Researchers describe 'implausible' chemistry that produces herbicidal compound
A soil microbe that uses chemical warfare to fight off competitors employs an unusual chemical pathway in the manufacture of its arsenal, researchers report, making use of an enzyme that can do what no other enzyme is known to do: break a non-activated carbon-carbon bond in a single step.
Their study, appearing this week in the journal Nature, provides the first three-dimensional structure of the enzyme, hydroxyethylphosphonate dioxygenase (HEPD) and proposes a mechanism by which it performs its task.
University of Illinois researchers first reported the enzyme in Nature Chemical Biology in 2007, said Wilfred van der Donk, an author on both papers with microbiologist William Metcalf.
"Our team discovered this very implausible chemical reaction," van der Donk said. "And the more we learned about it the more unusual it became. The enzyme is unusual because it breaks a carbon-carbon bond without needing anything except oxygen."
The study is important because HEPD catalyzes a critical step in the chemical pathway that produces phosphinothricin (PT), a bacterial compound that is widely used as an agricultural herbicide. This compound, which is a component of two top-selling weed killers (Liberty and Basta), is effective when used with transgenic crops that have a PT-resistance gene inserted into their DNA. The resistance gene also comes from the bacteria that produce PT. It allows the bacteria (which belong to the genus Streptomyces) to emit the antibiotic to kill off their competitors without killing themselves. Similarly, corn and other crops that contain the resistance gene are able to withstand PT-based herbicides that kill the weeds around them.

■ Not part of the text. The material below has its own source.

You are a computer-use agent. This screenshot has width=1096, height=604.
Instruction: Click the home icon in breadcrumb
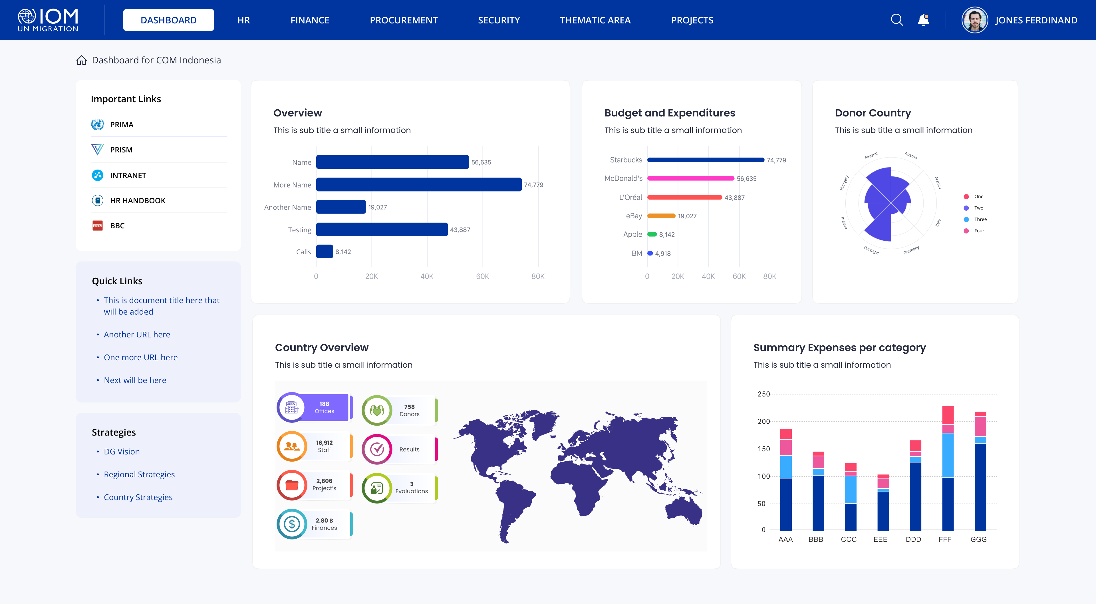tap(81, 60)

The new findings are part of an ongoing exploration at Illinois of naturally produced molecules that contain carbon-phosphorus (C-P) bonds. Although little understood, these phosphonates (which contain C-P bonds) and phosphinates (with C-P-C bonds) are already widely used in agriculture and medicine. This class of compounds includes the herbicide glyphosate, the osteoporosis treatment alendronate, the antimalarial drug fosmidomycin and the antibiotics fosfomycin, dehydrophos and plumbemycin.
Whether man-made or naturally produced, phosphonates and phosphinates are structurally similar to other compounds used by enzymes in nature. They sometimes bind to the same enzymes and thus can inhibit ordinary cellular processes in bacteria or other organisms. This makes them attractive candidates for the development of new antibiotics, said van der Donk, a principal investigator on the study with Metcalf and biochemistry professor Satish Nair.
Understanding how bacteria synthesize these compounds also enables the scientists to predict how bacteria might develop resistance to any new drugs that are developed, he said.
"Knowing how a compound is made may allow you to make an analog that can overcome that resistance," van der Donk said. "That's the game that's been played with penicillin for the last 40 years. Every time a bacterial strain becomes resistant to one penicillin, scientists tinker with the structure so that the organism is susceptible again."
The researchers hope the new findings will spur the development of much smaller, cheaper and more efficient synthetic catalysts that can also sever C-C bonds in one step.
"Every time we find something new in nature it's an inspiration to see if we can copy that reactivity with a small molecule," van der Donk said.